INFORMATION PROVIDED:

------------------------------

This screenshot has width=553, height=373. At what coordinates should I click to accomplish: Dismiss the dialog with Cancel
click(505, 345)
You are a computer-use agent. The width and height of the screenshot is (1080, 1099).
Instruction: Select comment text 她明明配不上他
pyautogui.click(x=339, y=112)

------------------------------

Count the lines in the data above that contain the string "height", where case matters. Reply with the number only.

EXERCISE OUTPUT: 2